The NKVD man set down his glass. “To business,” he said. Jager leaned forward and looked attentive. Georg Schultz just sat where he was. Skorzeny slouched down in his chair and looked bored. If that disconcerted Lidov, he didn’t let it show.
“To business,” he repeated. “As the Hauptsturmfuhrer has suggested, the proposed action will take place in an area where the, fascist invaders had established themselves prior to the arrival of the alien imperialist aggressors commonly known as Lizards.”
Jager wondered if Lidov talked that way all the time. Skorzeny yawned. “By fascist invaders, I presume you mean us Germans.” He sounded as bored as he looked.
“You and your lackeys and running dogs, yes.” Maybe Lidov did talk that way all the time. However he talked, he didn’t retreat a centimeter, though Skorzeny could have broken him over his knee like a stick. “To resume, then: along with bands of gallant Soviet partisans, German remnant groups remain in the area under discussion. Thus the apparent expedience of a joint Soviet-German operation.”
“Where is the area in question?” Jager asked.
“Ah,” Lidov said. “Attend the map here, if you please.” He stood up, pointed to one of the charts tacked onto the wall. The lettering, of course, was Cyrillic, but Jager recognized the Ukraine anyhow. Red pins showed Soviet positions, blue ones surviving German units, and yellow the Lizards. The map had more yellow measles than Jager liked.
Lidov went on, “We are particularly concerned with this area north and west of Kiev, near the town of Komarin. There, early in the struggle against the Lizards, you Germans succeeded in wrecking with heavy artillery two major ships of the common enemy.”
That made Georg Schultz sit up straighter. So did Jager-it was news to him, too. Skorzeny said, “And so? This is no doubt excellent, but how does it concern us here?”

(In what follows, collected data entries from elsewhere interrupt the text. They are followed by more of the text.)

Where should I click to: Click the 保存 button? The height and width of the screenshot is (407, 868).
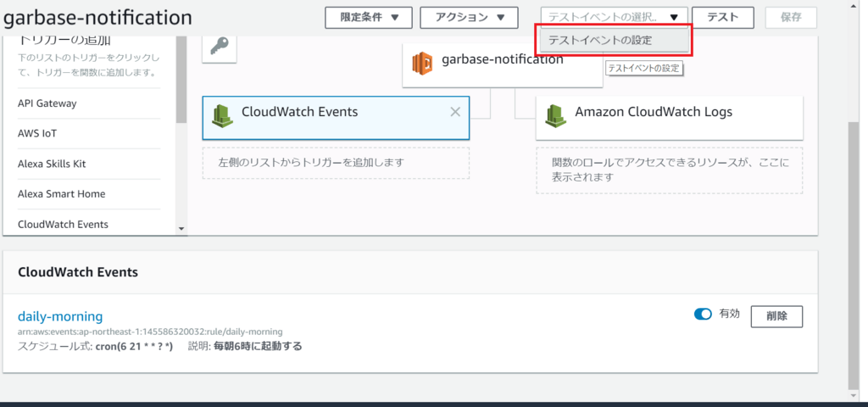(791, 17)
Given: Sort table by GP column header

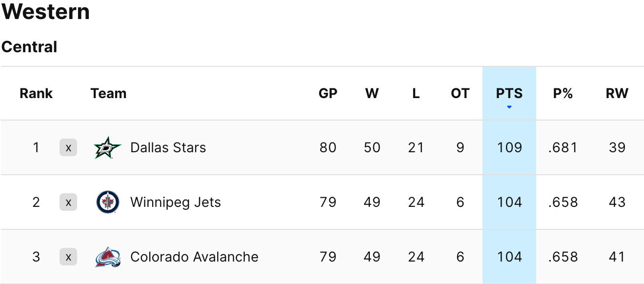Looking at the screenshot, I should [328, 93].
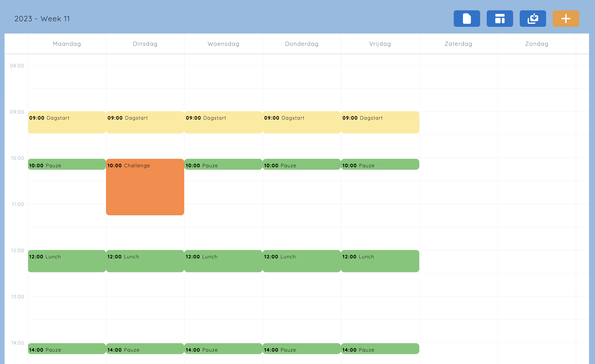Click the import download icon button
Image resolution: width=595 pixels, height=364 pixels.
click(x=533, y=19)
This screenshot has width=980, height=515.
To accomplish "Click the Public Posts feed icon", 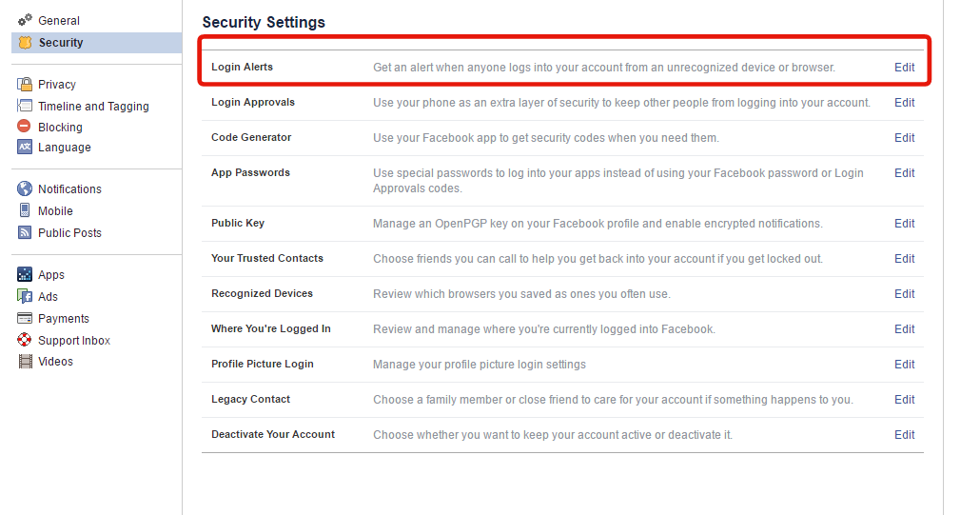I will [x=25, y=232].
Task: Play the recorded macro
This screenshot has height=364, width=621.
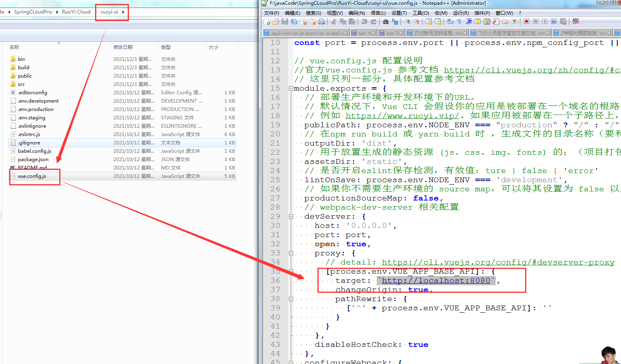Action: point(545,21)
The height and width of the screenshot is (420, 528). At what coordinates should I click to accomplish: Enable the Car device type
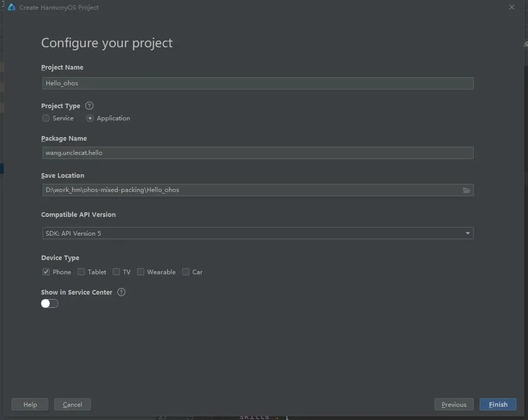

“In and around the wreckage of one of these ships, the Lizards appear to be making no more than an ordinary effort at salvage. This is emphatically not the case at the other.”
“Tell us about the second one, then,” Jager urged.
“Yes, that is what I was getting to, Major,” the NKVD man said. “We have reports from witnesses that the Lizards are operating as if in an area of poison gas, although no gas seems to be present. Not only do they wear masks, in fact, but also bulky full-body protective suits. You see the significance of this, I trust?”